Yani demek istediğim, etrafta tanıdık bir hamile varsa, akıllara ilk gelen ve merak edilen en önemli şey, bebeğin cinsiyetidir. Tüm zamanların en önemli meselelerinden biri olsa gerek ki, günümüz teknolojisi bile belli bir haftaya gelene kadar belirlenen cinsiyeti gösteremezken, insanlar daha anne hamile kalmadan kızı mı, oğlu mu olacağının derdine düşerek çeşitli yollar ve yöntemler geliştirmiş.

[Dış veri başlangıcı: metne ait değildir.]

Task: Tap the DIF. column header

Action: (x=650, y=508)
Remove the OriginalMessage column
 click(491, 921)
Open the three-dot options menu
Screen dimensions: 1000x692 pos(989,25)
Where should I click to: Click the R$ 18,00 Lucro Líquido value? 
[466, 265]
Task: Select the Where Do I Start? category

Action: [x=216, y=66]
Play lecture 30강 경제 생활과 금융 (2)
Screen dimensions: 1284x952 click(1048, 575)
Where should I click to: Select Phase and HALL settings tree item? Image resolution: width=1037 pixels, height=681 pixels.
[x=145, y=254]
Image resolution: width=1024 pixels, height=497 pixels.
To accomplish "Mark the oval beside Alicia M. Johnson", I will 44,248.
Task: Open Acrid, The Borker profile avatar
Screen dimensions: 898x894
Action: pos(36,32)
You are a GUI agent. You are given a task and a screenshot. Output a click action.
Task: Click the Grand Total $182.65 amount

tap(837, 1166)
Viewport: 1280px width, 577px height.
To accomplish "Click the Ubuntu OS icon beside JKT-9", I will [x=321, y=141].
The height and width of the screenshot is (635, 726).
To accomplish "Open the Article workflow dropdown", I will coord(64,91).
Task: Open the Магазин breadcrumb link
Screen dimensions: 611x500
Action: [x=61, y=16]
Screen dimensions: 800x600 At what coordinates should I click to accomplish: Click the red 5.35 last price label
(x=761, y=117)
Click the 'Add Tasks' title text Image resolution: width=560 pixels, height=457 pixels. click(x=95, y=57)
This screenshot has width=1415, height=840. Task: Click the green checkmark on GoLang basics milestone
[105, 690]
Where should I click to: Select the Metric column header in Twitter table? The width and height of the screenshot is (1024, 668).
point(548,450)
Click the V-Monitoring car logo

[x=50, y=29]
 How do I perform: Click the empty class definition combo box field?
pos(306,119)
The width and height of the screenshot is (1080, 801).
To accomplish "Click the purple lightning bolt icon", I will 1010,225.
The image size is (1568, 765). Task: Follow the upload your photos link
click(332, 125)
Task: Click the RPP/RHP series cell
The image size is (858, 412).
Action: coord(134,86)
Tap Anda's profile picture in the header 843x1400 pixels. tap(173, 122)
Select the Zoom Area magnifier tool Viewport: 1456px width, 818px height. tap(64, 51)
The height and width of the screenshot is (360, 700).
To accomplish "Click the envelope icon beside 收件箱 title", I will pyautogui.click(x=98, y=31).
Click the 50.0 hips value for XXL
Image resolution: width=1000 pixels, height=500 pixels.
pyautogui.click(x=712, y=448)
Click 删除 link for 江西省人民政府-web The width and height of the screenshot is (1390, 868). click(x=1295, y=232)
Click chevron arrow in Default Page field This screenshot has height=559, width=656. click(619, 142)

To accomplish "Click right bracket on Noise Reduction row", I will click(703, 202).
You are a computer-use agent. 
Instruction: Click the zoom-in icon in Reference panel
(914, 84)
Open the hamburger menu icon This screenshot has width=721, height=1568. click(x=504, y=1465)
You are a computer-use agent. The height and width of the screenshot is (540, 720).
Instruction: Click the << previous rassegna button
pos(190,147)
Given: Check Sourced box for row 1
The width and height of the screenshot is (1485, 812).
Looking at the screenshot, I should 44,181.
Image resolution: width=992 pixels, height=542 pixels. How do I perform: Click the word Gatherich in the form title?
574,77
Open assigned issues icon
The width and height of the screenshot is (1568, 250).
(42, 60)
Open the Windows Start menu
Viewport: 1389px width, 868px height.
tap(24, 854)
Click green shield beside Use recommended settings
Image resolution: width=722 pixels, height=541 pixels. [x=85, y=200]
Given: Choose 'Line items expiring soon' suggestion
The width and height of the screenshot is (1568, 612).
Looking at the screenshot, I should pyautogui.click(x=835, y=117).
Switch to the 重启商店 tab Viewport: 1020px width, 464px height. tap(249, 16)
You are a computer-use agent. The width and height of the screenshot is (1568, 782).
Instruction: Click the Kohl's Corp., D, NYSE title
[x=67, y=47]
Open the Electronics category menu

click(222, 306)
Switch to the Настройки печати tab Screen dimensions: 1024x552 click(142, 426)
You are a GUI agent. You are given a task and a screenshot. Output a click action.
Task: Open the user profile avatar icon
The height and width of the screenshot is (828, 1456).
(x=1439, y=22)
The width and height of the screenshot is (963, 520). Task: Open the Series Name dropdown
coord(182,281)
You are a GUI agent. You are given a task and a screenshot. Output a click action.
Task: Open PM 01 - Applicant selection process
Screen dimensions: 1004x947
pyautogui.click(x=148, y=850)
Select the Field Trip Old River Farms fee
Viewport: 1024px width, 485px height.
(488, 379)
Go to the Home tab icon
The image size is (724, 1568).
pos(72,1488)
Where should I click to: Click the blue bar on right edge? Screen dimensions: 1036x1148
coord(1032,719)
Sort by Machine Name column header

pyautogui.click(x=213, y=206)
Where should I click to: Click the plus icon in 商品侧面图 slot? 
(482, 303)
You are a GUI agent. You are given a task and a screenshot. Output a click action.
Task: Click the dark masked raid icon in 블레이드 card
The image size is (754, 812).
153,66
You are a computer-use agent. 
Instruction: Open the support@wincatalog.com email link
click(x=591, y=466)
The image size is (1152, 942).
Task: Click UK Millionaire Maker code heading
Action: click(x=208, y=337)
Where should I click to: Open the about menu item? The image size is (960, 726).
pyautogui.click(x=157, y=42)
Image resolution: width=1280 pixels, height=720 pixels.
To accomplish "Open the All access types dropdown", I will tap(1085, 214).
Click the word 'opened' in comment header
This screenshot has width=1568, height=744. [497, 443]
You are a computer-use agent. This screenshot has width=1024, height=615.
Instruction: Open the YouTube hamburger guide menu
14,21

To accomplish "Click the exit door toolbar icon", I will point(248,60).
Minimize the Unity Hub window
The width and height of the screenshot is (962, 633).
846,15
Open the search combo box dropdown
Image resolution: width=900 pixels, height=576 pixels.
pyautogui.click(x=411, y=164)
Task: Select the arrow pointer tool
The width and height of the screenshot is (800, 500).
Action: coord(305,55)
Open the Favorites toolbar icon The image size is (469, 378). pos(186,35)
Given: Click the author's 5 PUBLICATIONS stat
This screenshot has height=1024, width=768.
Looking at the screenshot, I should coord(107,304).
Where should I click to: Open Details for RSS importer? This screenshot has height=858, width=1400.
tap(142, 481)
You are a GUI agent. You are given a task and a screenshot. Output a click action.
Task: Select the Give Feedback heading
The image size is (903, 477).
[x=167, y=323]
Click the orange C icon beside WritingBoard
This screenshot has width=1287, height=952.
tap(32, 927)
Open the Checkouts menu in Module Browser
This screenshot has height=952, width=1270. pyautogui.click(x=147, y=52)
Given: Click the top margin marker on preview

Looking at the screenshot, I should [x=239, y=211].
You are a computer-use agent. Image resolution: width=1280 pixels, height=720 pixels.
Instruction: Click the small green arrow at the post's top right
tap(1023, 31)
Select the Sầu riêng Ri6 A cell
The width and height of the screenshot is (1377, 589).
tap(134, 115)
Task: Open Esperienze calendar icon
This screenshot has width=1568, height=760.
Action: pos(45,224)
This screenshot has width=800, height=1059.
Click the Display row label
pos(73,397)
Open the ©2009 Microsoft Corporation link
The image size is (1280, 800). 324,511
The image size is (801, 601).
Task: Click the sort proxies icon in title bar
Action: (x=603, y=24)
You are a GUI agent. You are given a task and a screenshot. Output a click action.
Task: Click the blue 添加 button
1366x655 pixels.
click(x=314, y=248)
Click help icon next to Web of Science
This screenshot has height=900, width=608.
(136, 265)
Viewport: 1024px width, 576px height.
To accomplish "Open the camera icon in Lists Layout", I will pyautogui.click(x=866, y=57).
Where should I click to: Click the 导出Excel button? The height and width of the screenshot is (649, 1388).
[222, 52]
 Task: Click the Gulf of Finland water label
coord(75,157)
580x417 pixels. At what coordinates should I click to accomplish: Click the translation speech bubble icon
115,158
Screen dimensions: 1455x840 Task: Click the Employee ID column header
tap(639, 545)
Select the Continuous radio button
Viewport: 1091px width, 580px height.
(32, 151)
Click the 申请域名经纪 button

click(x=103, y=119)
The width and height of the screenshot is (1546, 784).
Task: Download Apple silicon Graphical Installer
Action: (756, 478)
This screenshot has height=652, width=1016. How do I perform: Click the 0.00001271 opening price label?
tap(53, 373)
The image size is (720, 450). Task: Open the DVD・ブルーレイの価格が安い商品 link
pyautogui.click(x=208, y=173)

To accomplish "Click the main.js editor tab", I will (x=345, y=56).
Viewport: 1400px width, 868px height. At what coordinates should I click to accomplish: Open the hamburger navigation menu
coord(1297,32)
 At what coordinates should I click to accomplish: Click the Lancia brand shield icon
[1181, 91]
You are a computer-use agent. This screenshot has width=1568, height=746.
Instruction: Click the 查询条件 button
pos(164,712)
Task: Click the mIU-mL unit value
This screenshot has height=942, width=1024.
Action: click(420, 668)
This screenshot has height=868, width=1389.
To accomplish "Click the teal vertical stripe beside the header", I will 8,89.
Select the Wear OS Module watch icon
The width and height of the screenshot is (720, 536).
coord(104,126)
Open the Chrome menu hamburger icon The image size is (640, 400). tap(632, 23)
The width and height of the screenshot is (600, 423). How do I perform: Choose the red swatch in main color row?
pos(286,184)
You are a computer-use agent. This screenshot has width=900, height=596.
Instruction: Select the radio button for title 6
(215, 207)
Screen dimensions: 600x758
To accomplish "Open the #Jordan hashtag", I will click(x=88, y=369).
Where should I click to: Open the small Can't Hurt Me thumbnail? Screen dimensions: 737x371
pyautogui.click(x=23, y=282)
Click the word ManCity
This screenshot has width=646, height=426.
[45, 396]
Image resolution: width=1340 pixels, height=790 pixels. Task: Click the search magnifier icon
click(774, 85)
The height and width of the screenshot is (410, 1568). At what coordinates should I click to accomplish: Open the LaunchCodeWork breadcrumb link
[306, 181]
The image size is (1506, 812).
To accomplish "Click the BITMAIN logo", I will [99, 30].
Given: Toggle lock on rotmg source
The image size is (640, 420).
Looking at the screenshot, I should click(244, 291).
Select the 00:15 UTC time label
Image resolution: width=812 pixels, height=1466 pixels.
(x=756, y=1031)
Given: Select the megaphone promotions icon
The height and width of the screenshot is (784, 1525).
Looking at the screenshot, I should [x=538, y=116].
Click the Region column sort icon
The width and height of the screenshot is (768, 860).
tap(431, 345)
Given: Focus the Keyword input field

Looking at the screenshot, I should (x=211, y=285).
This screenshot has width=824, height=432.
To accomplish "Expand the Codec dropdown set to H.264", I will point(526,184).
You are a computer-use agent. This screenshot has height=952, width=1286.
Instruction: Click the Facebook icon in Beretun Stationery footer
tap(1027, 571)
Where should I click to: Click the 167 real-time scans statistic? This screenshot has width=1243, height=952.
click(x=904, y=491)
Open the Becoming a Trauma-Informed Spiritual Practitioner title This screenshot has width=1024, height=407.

Anne adayının canı ekşi, tuzlu şeyler istiyorsa kızı, tatlı şeyler istiyorsa oğlu olacağından tutun da, kırmızı lahana ile, sarımsak ile, anahtar ile yapılan testlerin yanı sıra yüzük ve takvime kadar pek çok yöntem var eskilerden günümüze kadar gelen.
Çin takvimi de gerçekten doğruya yakın sonuçlar veriyor. Çin takvimi annenin hamile kaldığı yaşı ile yine hamile kaldığı ayı baz olarak tahmini bir sonuç veriyor. Yani etrafımda hamile olan ve doğum yapmış pek çok kişiye sorduğumda, gerçekten sonucun Çin takvimi ile aynı olduğunu ifade ediyorlar.
Çin takviminin tarihi çok eski, kaynaklara göre yaklaşık 700 yıl önce hazırlanan Çin takvimi doğmamış bebeğin cinsiyetini belirlemede diğer milletlerin de itibar ettiği bir yöntem. Öyle ki, günümüzde pek çok dilde otomatik hesaplayıcısını bile yapmışlar!